Identification of effective analgesics for Dystrophic Epidermolysis Bullosa (DEB)
Completed| Project lead | Dr Kenneth Pang |
| Organisation | Murdoch Children’s Research Institute, Melbourne, AUSTRALIA |
| Project budget | AUD 39,528.00 |
| Start date / Duration | 01. Jan 2020 / 12 months |
| Funder(s) / Co-Funder(s) | DEBRA Australia |
| Research area | Symptom prevention & relief |
Project details
Short lay summary
Dystrophic Epidermolysis Bullosa (DEB) is frequently associated with significant pain. This pain is typically treated with a range of different analgesic medications, but unfortunately such analgesia can not only cause significant side effects but is often ineffective. In this project, we will use a novel pre-clinical model of DEB to objectively compare the pain-relieving effects of various known and novel drugs in an effort to identify more effective therapeutic strategies for treating DEB-associated pain.
Scientific summary
Pain is a major contributor to disease burden in EB. Although many different analgesics are used clinically, these are frequently ineffective and can be associated with significant side effects. In this project, we will systematically and objectively compare the effectiveness of these analgesics in a preclinical animal model of DEB that closely recapitulates the phenotype of patients with DEB, including pain hypersensitivity.
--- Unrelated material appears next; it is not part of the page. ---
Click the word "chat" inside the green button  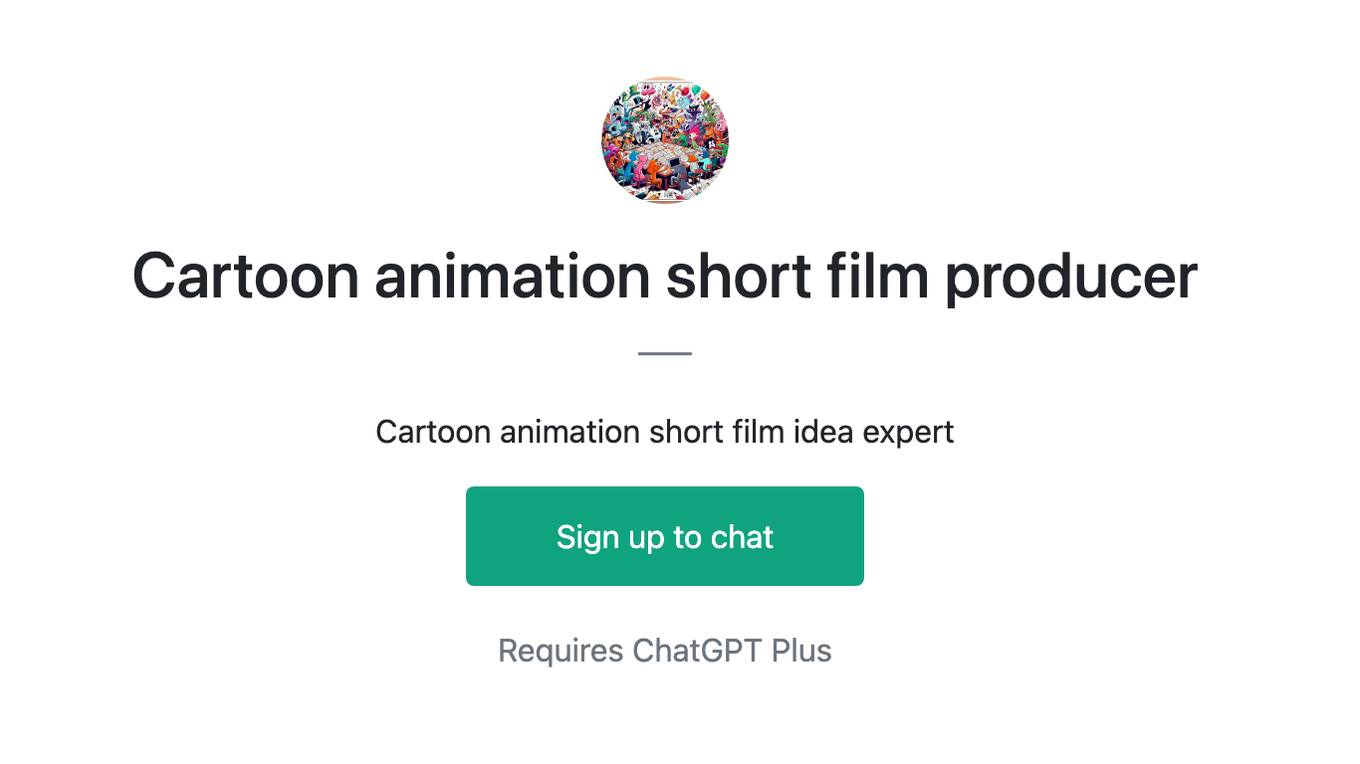[x=742, y=537]
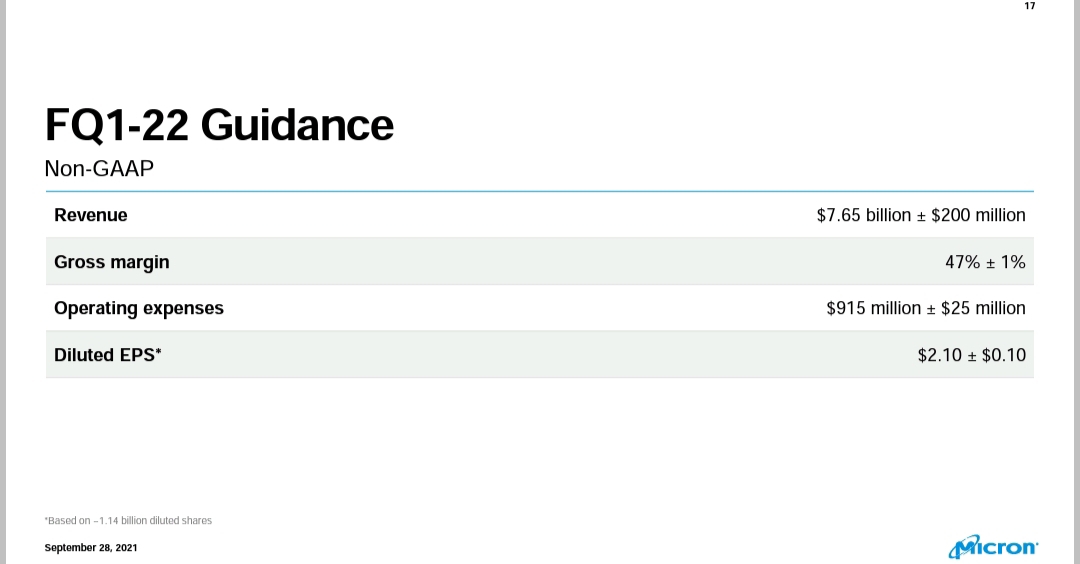This screenshot has height=564, width=1080.
Task: Click the slide number 17
Action: click(1030, 6)
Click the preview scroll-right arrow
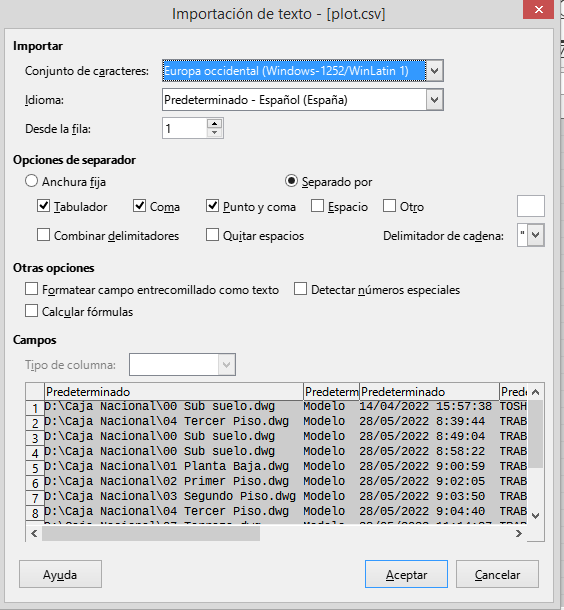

In this way, the project will provide a better understanding of which analgesics are best suited to treating pain in EB and will represent an important advance in knowledge, enabling more rational selection and use of analgesics in EB patients in the future. In addition, by specifically investigating the analgesic effects of other agents known to impact on relevant pathophysiological processes such as inflammation and neuronal signalling, we will hopefully identify new options to treat DEB-associated pain.
Strategic relevance
In this project, we seek to objectively compare the effectiveness of various known and novel drugs in treating DEB-associated pain using a novel pre-clinical model of DEB. By doing so, we hope to directly inform analgesic prescribing in DEB, and thus improve the treatment of DEB-associated pain in the future.